A precious few predominately white-led and owned U.S. cannabis corporations today generate billions of dollars selling weed, a practice that for generations has put mostly Black and brown dealers behind bars.
This bifurcation of bud-based business practices and outcomes, said industry veterans Denavvia Mojet and Akele Parnell during a Grown In webinar, is why equity should be a core value of all licensed operators.
“We want to embed equity in our departments and not just in our social equity plan,” said Mojet, a legal compliance manager at Michigan-based vertically-integrated operator Fluresh LLC and executive director of advocacy organization Black & Brown Cannabis Guild. “You have to make equity a core value by being intentional about creating opportunities for people who may not always navigate the equity process evenly.”

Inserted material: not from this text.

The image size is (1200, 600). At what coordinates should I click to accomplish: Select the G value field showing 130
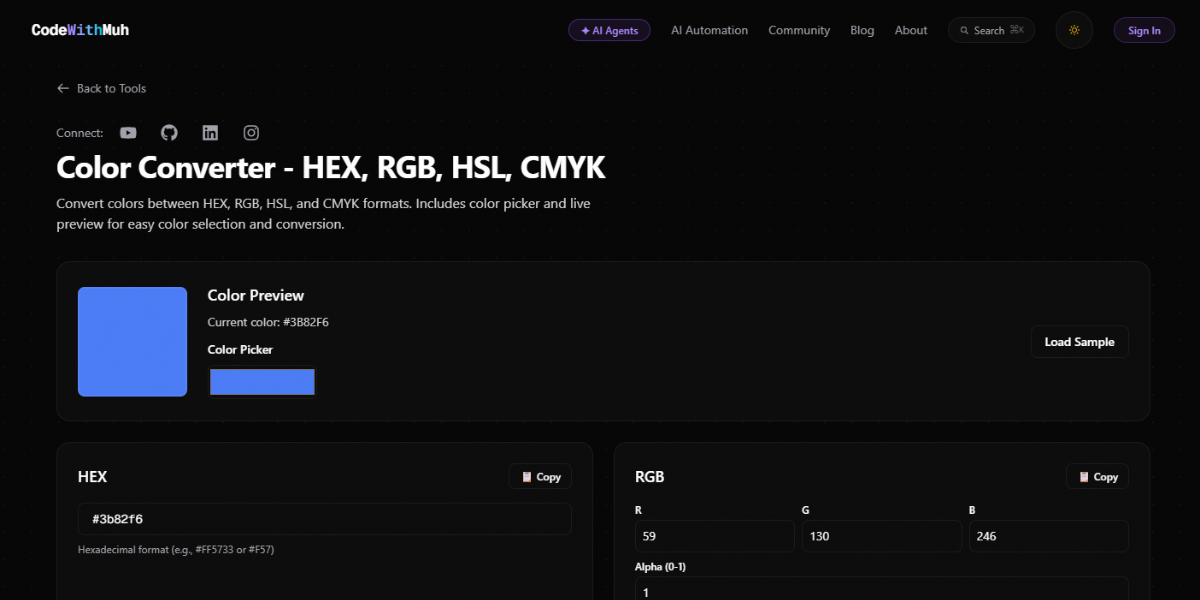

Parnell, who began his cannabis career in 2018 as in-house counsel for Chicago-based multi-state operator Green Thumb Industries and now serves as Head of Equity Partnerships for Boston-based cannabis delivery firm Lantern, said that “it takes a variety of stakeholders within a marketplace” and that a highly-regulated capitalist structure such as cannabis should make the equitable distribution of licenses a key part of the plan. Diversified ownership, he added, is also good for business.
“You have to figure out how social equity ties into a business model,” said Parnell, who is also part of groups that hold an Illinois craft grow license as well as provisional licensure for Illinois retail. “More conscious consumers want to see minority-owned brands.”
Beyond a menu of product options, added Mojet, shoppers spending their disposable income on legal cannabis will care about who is profiting from those transactions.
“Just as often as they are searching for the highest THC or terpenes,” she said, “it is about choosing a business that is women or minority-owned.”